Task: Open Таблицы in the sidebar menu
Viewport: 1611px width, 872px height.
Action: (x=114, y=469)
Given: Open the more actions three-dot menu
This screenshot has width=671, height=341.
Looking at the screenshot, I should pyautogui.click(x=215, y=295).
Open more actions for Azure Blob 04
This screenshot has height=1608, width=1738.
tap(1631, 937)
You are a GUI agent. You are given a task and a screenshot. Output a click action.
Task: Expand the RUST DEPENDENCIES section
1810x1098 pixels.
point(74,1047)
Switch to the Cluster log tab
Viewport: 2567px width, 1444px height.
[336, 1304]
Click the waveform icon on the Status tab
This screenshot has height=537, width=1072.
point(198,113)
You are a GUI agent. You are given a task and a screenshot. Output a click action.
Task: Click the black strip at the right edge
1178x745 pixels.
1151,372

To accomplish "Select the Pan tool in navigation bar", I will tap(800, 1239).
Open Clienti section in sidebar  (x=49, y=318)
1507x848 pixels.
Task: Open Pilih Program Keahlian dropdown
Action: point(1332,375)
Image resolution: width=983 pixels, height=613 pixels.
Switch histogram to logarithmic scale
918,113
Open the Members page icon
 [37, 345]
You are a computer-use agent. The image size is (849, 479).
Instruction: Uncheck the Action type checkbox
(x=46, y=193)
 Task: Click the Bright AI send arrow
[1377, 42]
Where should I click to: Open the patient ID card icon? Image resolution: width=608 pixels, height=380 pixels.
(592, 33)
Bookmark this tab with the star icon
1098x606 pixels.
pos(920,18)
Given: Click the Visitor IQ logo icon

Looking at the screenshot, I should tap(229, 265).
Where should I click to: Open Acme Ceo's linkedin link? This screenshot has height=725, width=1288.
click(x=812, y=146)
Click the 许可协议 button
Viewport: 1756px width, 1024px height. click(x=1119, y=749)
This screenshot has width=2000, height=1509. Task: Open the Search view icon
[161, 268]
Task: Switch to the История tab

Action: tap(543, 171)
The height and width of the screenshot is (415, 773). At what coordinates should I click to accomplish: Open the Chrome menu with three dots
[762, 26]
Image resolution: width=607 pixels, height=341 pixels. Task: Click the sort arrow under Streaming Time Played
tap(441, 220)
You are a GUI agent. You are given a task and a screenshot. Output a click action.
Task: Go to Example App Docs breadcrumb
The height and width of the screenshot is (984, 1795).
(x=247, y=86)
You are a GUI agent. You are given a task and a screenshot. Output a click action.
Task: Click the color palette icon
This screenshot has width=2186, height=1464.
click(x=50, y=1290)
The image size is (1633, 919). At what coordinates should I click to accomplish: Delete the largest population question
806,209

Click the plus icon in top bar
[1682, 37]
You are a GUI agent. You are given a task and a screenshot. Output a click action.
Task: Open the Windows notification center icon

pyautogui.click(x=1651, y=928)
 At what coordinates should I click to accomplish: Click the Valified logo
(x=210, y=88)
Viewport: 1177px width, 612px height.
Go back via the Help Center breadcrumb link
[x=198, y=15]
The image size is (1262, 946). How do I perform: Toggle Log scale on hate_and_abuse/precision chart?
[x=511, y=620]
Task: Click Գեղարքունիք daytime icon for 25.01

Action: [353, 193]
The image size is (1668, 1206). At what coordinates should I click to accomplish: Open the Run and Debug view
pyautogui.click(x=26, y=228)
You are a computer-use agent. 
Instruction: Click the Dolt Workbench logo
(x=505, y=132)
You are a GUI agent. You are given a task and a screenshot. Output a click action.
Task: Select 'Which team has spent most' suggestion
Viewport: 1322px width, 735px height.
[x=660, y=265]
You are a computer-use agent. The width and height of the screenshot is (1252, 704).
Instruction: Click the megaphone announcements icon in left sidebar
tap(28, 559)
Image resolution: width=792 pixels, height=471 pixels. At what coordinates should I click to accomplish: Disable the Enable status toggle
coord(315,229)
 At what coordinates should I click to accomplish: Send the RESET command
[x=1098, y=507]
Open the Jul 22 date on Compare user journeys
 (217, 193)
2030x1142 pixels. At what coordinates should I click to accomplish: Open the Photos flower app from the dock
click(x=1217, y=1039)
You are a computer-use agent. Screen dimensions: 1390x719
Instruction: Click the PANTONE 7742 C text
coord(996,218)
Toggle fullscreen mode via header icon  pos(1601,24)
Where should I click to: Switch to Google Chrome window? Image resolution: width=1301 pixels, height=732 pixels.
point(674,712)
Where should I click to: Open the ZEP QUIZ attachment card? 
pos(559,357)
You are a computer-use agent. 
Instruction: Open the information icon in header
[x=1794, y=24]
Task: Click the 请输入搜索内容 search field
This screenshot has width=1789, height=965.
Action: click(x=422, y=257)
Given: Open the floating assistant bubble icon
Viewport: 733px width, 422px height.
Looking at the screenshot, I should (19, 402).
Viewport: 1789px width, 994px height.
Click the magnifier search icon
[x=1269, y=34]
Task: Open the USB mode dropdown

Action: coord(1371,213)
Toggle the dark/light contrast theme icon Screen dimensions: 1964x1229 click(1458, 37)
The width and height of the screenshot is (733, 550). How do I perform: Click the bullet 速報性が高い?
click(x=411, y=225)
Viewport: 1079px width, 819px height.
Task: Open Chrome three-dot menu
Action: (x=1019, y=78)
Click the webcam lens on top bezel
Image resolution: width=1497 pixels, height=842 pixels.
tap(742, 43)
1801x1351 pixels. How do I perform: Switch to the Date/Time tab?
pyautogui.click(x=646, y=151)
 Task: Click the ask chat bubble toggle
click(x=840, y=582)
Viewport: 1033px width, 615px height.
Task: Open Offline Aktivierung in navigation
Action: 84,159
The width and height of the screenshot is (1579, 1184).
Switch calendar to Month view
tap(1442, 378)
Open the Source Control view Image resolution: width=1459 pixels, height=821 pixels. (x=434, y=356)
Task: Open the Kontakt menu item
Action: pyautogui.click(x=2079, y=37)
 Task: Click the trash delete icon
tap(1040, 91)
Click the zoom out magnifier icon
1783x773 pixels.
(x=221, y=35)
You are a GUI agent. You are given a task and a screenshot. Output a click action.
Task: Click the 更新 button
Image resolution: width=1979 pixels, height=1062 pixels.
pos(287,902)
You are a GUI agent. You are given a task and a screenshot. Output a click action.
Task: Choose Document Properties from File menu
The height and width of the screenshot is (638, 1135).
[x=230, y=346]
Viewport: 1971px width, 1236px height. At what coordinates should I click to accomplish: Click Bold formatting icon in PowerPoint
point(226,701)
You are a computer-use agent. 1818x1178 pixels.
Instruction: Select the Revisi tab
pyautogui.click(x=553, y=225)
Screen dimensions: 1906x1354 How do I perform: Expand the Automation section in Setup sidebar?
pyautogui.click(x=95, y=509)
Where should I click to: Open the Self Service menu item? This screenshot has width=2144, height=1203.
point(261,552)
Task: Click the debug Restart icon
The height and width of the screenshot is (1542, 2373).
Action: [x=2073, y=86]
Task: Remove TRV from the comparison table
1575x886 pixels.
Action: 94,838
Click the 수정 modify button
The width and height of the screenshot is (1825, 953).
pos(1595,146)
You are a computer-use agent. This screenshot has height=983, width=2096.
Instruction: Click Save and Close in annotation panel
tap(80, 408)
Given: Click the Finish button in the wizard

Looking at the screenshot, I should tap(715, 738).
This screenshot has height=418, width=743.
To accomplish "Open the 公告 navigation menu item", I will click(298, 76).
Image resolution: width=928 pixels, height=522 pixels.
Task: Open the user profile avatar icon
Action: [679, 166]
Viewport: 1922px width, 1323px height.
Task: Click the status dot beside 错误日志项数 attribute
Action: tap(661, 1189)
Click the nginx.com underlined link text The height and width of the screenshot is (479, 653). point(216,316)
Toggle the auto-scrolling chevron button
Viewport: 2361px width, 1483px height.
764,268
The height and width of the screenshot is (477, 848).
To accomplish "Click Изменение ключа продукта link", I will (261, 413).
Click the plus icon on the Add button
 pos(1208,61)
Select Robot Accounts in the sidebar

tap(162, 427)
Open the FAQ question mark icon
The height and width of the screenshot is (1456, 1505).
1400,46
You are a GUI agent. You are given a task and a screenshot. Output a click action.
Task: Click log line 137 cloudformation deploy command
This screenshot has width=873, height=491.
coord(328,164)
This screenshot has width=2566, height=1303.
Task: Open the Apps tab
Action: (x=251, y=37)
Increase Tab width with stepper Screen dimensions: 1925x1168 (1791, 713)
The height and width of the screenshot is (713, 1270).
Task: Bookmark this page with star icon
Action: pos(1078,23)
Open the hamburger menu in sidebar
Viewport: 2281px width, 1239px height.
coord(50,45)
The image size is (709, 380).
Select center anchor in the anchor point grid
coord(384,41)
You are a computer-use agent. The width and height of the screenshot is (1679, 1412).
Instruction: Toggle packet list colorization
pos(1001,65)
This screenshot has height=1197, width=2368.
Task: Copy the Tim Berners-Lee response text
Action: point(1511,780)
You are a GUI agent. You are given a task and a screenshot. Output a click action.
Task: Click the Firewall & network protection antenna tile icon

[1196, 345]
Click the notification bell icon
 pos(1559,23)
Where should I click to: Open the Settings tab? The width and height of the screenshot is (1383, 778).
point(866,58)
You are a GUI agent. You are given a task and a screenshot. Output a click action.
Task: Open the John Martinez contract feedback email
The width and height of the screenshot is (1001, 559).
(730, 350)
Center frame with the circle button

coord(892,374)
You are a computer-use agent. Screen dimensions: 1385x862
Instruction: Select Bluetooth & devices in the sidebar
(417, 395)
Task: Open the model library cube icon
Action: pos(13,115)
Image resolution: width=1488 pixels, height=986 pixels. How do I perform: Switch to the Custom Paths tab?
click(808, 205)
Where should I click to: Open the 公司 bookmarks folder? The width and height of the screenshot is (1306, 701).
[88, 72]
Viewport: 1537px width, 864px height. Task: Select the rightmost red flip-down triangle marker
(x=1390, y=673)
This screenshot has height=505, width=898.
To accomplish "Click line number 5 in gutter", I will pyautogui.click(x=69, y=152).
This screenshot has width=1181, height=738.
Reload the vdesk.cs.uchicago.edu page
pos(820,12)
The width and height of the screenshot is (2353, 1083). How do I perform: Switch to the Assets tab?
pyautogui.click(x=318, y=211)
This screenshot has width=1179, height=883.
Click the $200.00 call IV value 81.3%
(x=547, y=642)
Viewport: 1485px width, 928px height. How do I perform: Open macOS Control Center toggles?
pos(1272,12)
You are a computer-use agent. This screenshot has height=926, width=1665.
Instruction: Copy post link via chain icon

=-=-=-=-=

EXERCISE DIRECTIONS:
Within the entries above, how many lines contain the word "computer"? State the number only.

YOUR SOLUTION:
10